::: Entries supplied
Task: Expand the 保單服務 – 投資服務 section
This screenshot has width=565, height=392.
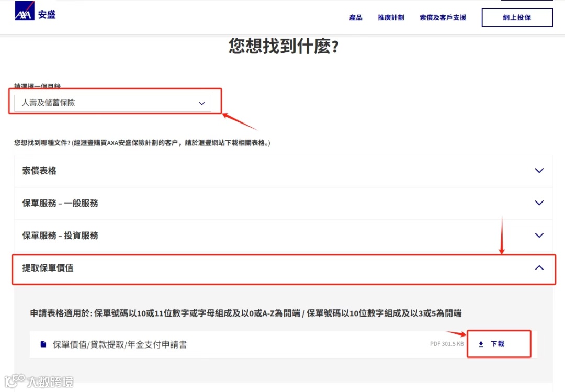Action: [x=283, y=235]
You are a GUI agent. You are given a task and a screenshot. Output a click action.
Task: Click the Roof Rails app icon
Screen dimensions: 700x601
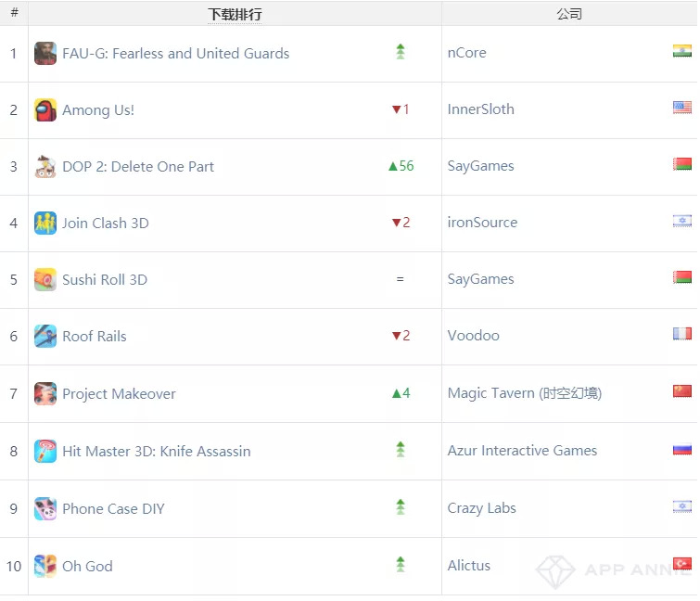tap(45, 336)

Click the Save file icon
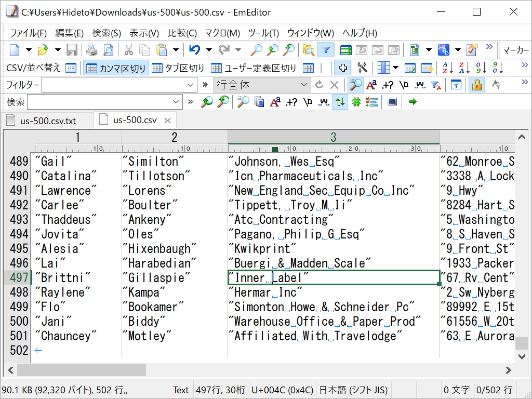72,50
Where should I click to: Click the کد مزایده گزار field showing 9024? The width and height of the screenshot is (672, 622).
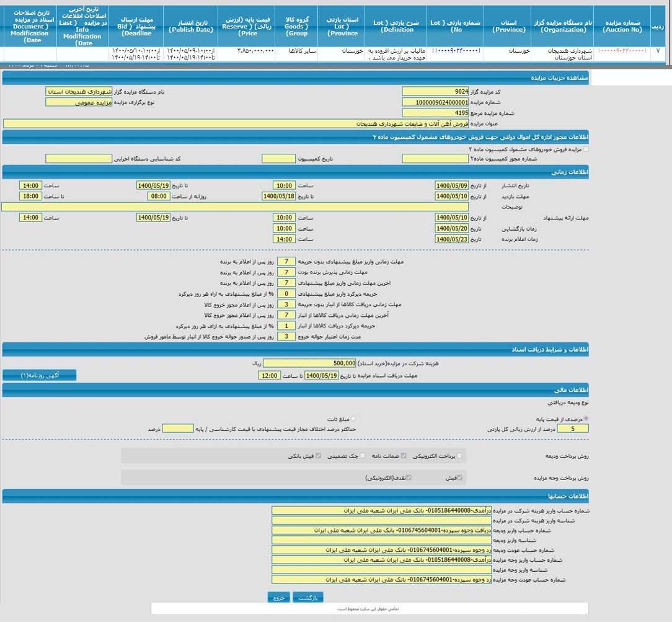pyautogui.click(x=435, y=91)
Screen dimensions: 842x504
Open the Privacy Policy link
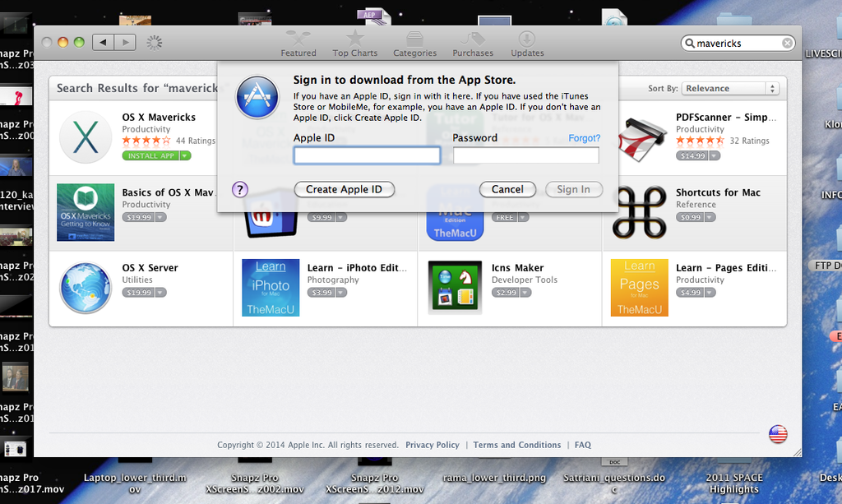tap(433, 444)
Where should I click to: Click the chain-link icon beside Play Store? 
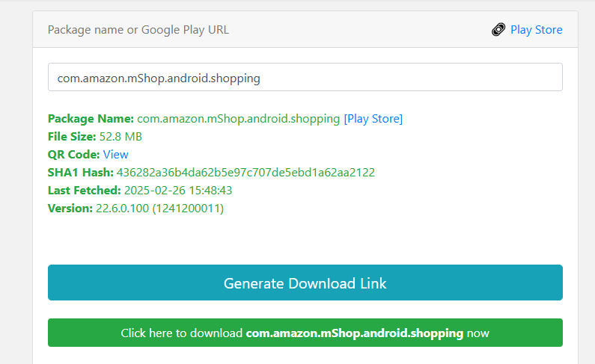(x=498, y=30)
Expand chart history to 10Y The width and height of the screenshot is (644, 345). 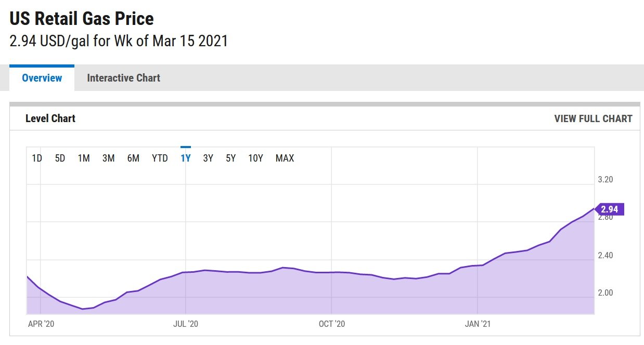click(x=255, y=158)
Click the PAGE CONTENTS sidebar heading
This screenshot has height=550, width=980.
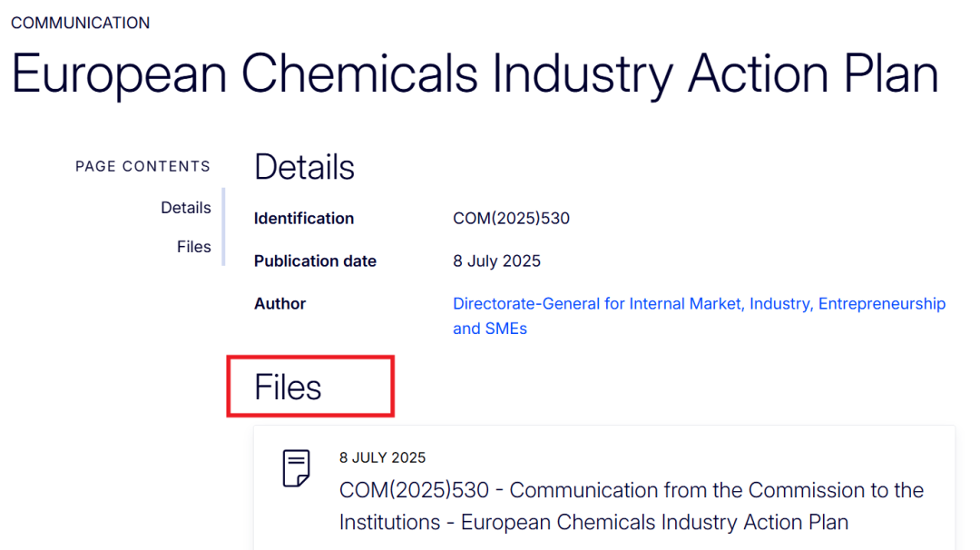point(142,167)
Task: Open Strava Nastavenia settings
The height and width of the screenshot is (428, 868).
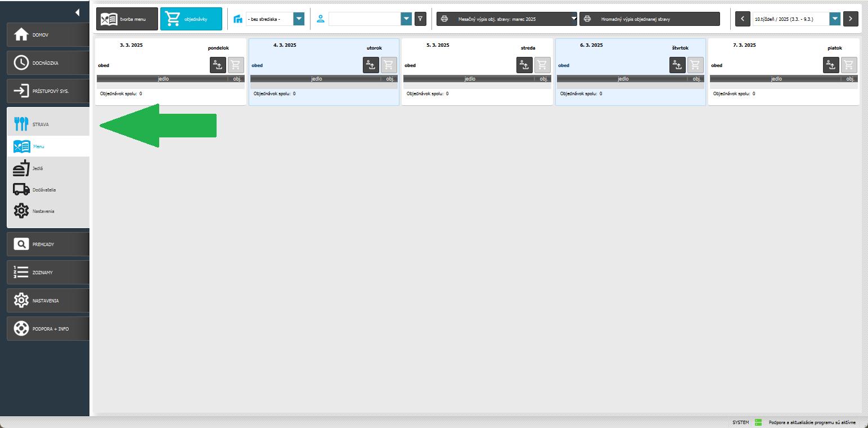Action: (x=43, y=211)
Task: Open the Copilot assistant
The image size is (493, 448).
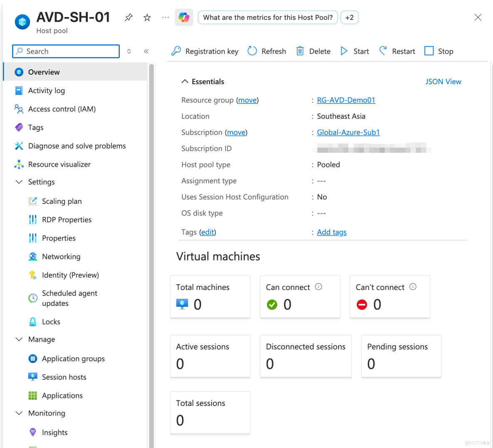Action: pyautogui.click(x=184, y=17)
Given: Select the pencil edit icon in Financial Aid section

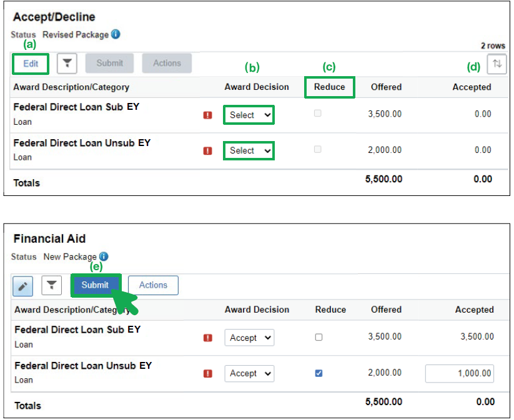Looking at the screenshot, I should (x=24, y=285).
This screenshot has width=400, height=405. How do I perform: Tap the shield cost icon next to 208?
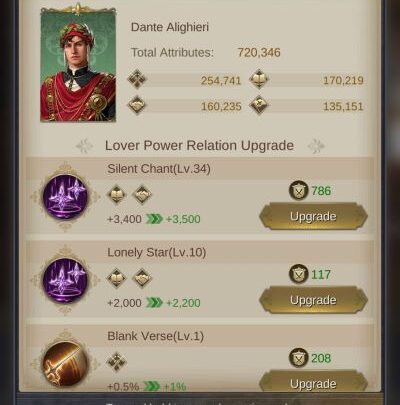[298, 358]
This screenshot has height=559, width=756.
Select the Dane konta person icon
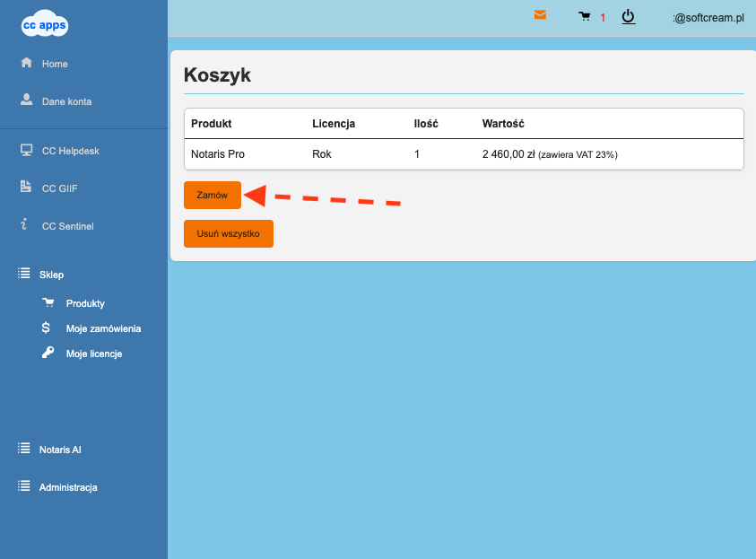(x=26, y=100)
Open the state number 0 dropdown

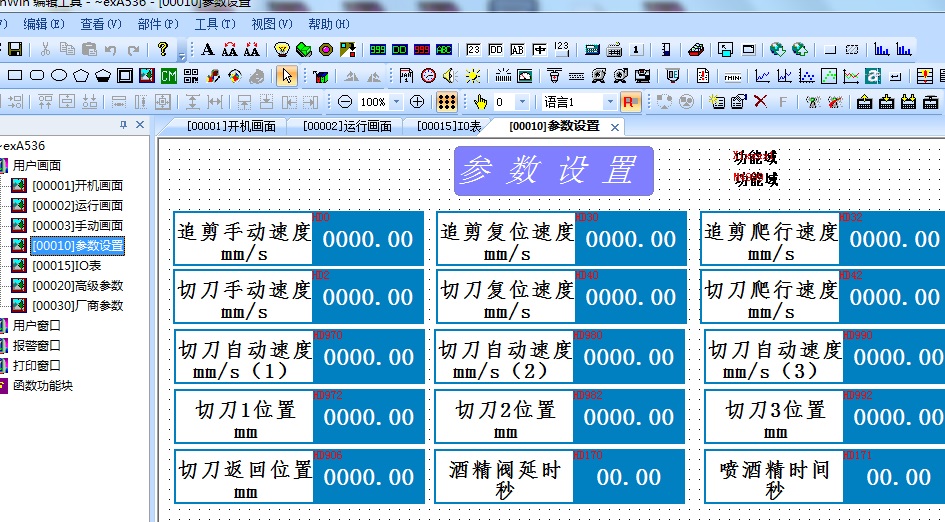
::::::
Required work:
Transcribe, without alteration, each line from the one with "This screenshot has width=400, height=405." through the last line of the data; no pictures belong in the copy.

The completed task:
This screenshot has width=400, height=405. How do I perform: Tap the shield cost icon next to 208?
[298, 358]
This screenshot has height=559, width=756.
Select the Dane konta person icon
(x=26, y=100)
Open the state number 0 dropdown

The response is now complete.